A a recent meeting in Japan, the Pew Charitable Trusts Global Tuna Conservation Program, it was revealed that the current bluefin tuna population is at just 2.6 of it historic size. The stock assessment concluded the world’s largest tuna fishery – located in the western and central Pacific – has been fished down more than 97 percent.
“Scientific estimates have indicated that the population of Pacific bluefin tuna is severely depleted. Still, the governments charged with managing the species continue to deny them a viable rescue plan despite clear indications that the population is hovering near an all-time low. Commercial fishing continues at a rate up to three times higher than what is considered sustainable. This must come to an immediate end,” Director of Global tuna conservation for Pew Charitable Trusts, Amanda Nickson said.
Although the tuna we typically find in pre-packaged cans is the skipjack tuna, worldwide consumption of sushi and sashimi has increased the demand for its meatier counterpart. The bluefin tuna, the most highly valued of its kind, has surged in popularity over the last few decades – generating at least $2 billion to $2.5 billion a year in the global marketplace.
Populations of both Pacific and Atlantic bluefin have been in decline since the 1960s. In 2014, Pacific bluefin’s status was changed from “least concern” to “vulnerable” by the International Union for Conservation of Nature. Despite the alarming figures released in the new stock assessment, its status will not be reconsidered this year.
In addition, the report also highlighted that the two major commercial fishing bodies, the Inter-American Tropical Tuna Commission, which met last month in California, and the Western and Central Pacific Fisheries Commission, which meets in December in Fiji, have consecutively failed to agree on a Pacific-wide recovery plan to increase and sustain the bluefin tuna population.
Ninety percent of all bluefin are caught in the Western Pacific. While American boats pull in around 1 percent of the international bluefin haul, 80 percent of Pacific bluefin caught each year are consumed in Japan.
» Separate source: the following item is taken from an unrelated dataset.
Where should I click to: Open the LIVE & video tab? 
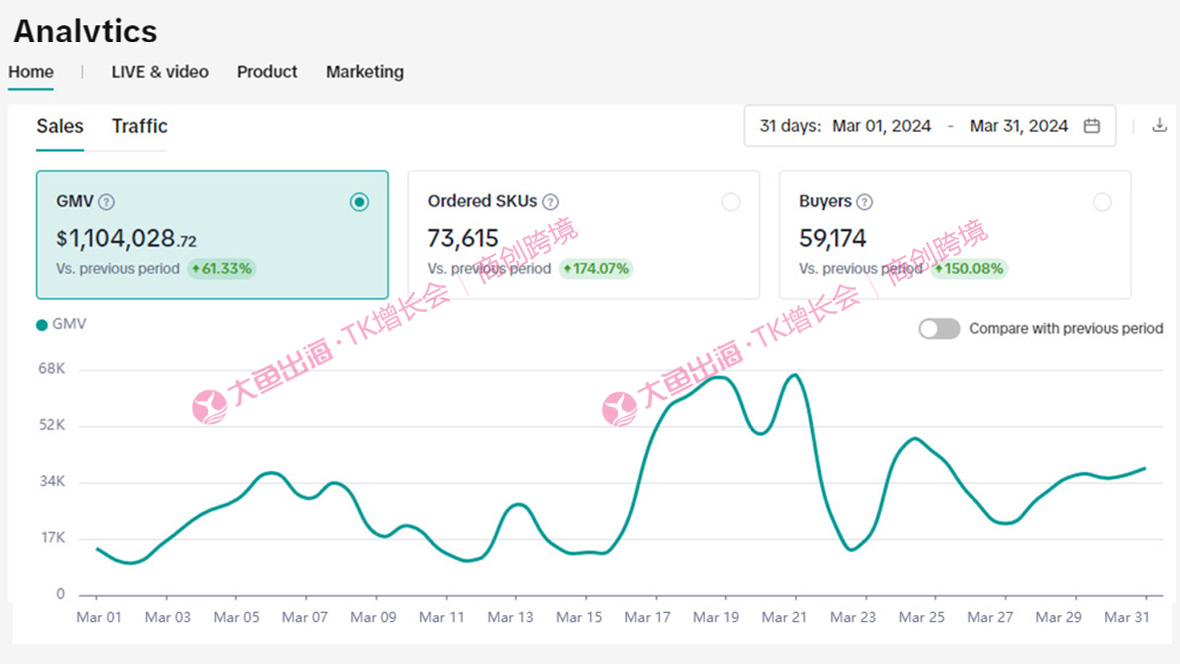(160, 72)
However, as the bluefin is a migratory species, international agreements must be met if any conservation effort hopes to be successful – which would likely prove to be no easy task. Bluefins migrate some 6,000 nautical miles across the Pacific, from Japan to California, and back again. As a result, even if conservation efforts successfully sustained a percentage of the population, there is nothing to stop the fish from swimming across the ocean and being caught off Japanese shores.
“We can save as many as we want in the Eastern Pacific, but if they go to the Sea of Japan and get caught, our conservation efforts are for naught,” said Barry Thom, deputy regional administrator for the West Coast Region of NOAA Fisheries..
In light of this fact, Pew Charitable Trusts Global Tuna Conservation Program are calling for a two-year ban on commercial fishing.
“Governments involved in this fishery have known for many years that they need to act in order to drive a bluefin recovery, and yet overfishing continues. An initial two-year commercial fishing ban would protect the species by ending overfishing,” Ms Nickson said. “If governments fail to take immediate action, a population collapse isn’t just possible-it’s inevitable.”
Meanwhile, as Marine ecologist Carl Safina points out in his article for the Huffington Post, consumers are also partially responsible for the overfishing of this incredible species – and are therefore also part of the solution.
“Fish seem more remote to us,” Safina said. “They have a history of mass exploitation because they often live in large numbers. They try to flee when threatened, but most people don’t see that—most people don’t detect them in any way until they’re in a net or dead or already on the end of a line.”
As a result, if we are to save the bluefin tuna, consumers and diners must assume responsibility and refrain from purchasing any bluefin tuna-based product. “No one should eat bluefin tuna for the foreseeable future.”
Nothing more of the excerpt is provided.